Cleveleys is on the Blackpool Tramway. The tramway runs from Starr Gate in Blackpool to Fleetwood via Bispham and Cleveleys. There are five tram stops in the area, between the stops of Rossall School (Southern Fleetwood) and Little Bispham (Northern edge of Blackpool).

The nearest railway station to Cleveleys is Poulton-le-Fylde, 3.5 mi away. Poulton-le-Fylde has train services to Blackpool North or to Manchester Airport, York or Liverpool.

==Media==
Local television news programmes are provided by BBC North West and ITV Granada. The local television station That's Lancashire also broadcasts to the area. Television signals are received from the Winter Hill TV transmitter.

Local radio stations are BBC Radio Lancashire, Heart North West, Smooth North West, Greatest Hits Radio Lancashire, Dune Radio, and Blackpool-based stations: Coastal Radio and Fylde Coast Radio.
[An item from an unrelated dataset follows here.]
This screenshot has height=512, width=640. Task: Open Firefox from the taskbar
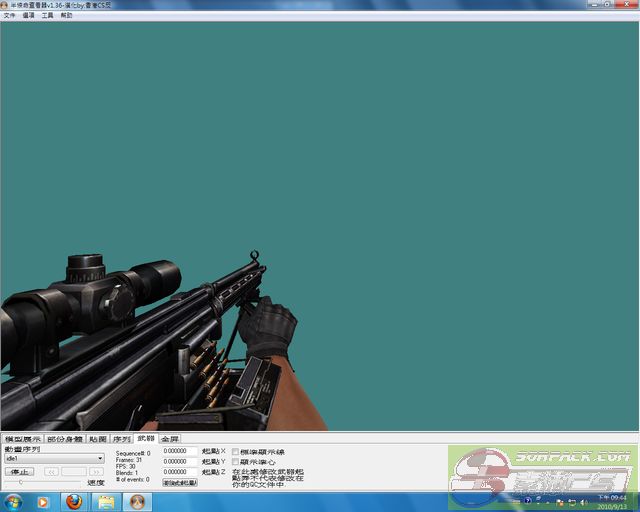74,502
The town is served by the local newspaper, Blackpool Gazette.

==Amenities==
Cleveleys has a number of pubs, including The Victoria Hotel, The Shipwreck Brewhouse, and The Jolly Tars, all on Victoria Road.

Between 1961 and 2004, the Children's Corner amusement park stood on Cleveleys Promenade at the end of Victoria Road West. It was demolished in the early 21st century as part of work on the town's sea defences.

== In popular culture ==
In early May 2021, the Star Wars series Andor shot on location in Cleveleys. The town doubled as the beach resort planet Niamos where Cassian Andor was arrested.